■ Exercise input:
<<<<

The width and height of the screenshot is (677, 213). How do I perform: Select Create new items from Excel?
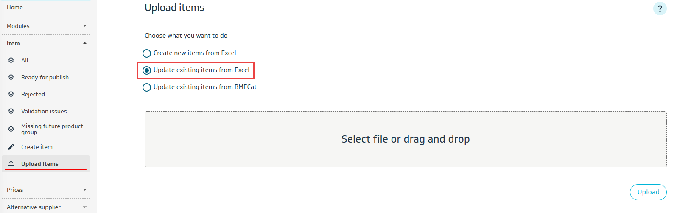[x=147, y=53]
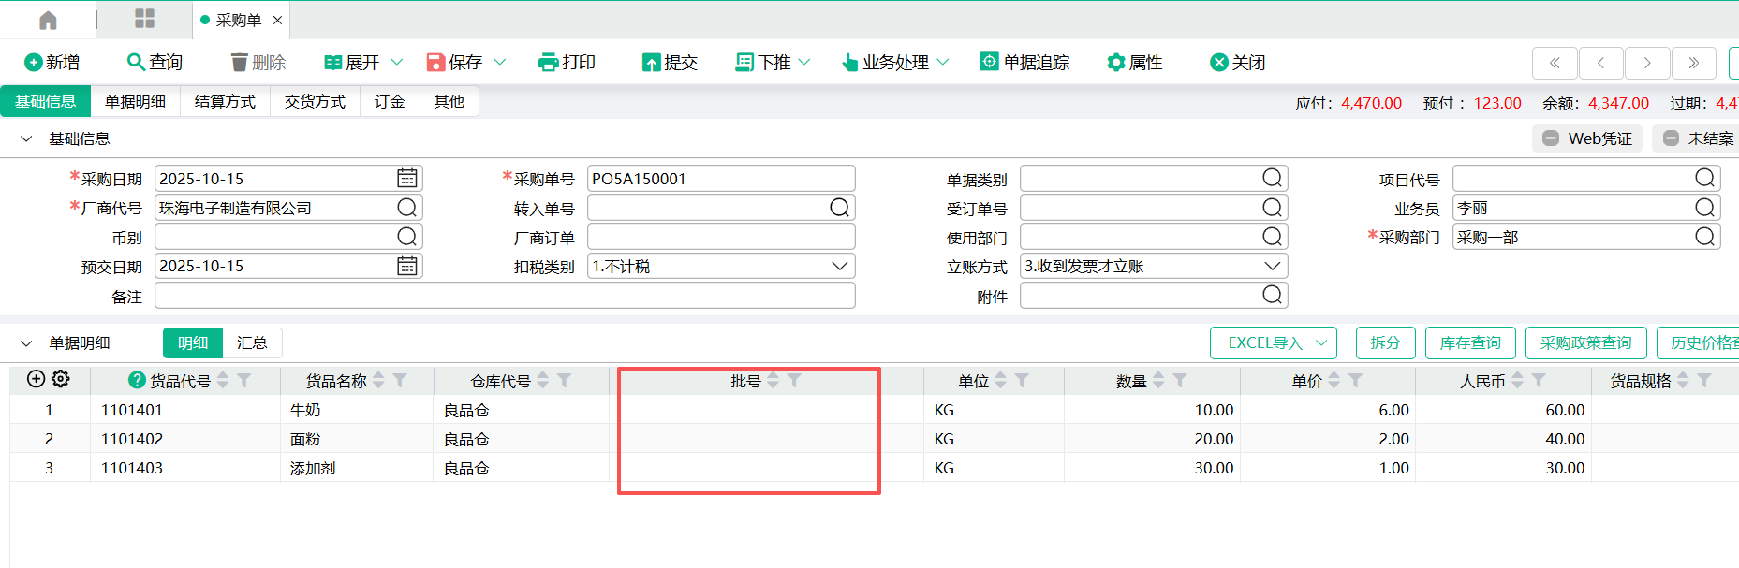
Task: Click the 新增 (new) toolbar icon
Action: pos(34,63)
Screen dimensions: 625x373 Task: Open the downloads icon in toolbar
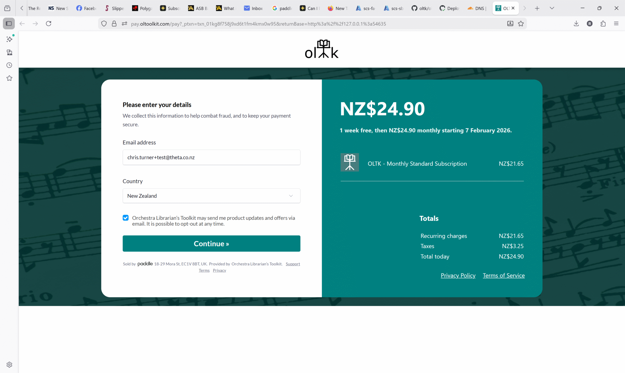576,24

>>>>

■ Short exercise: Reproduce all of the material above, substituting "screen capture" for "screenshot" and leaving everything else unchanged. Omit the pictures from your answer.

■ Full answer:
The width and height of the screen capture is (677, 213). How do I perform: Select Create new items from Excel?
[x=147, y=53]
Task: Click the 新增 (new) toolbar icon
Action: pos(34,63)
Screen dimensions: 625x373 Task: Open the downloads icon in toolbar
576,24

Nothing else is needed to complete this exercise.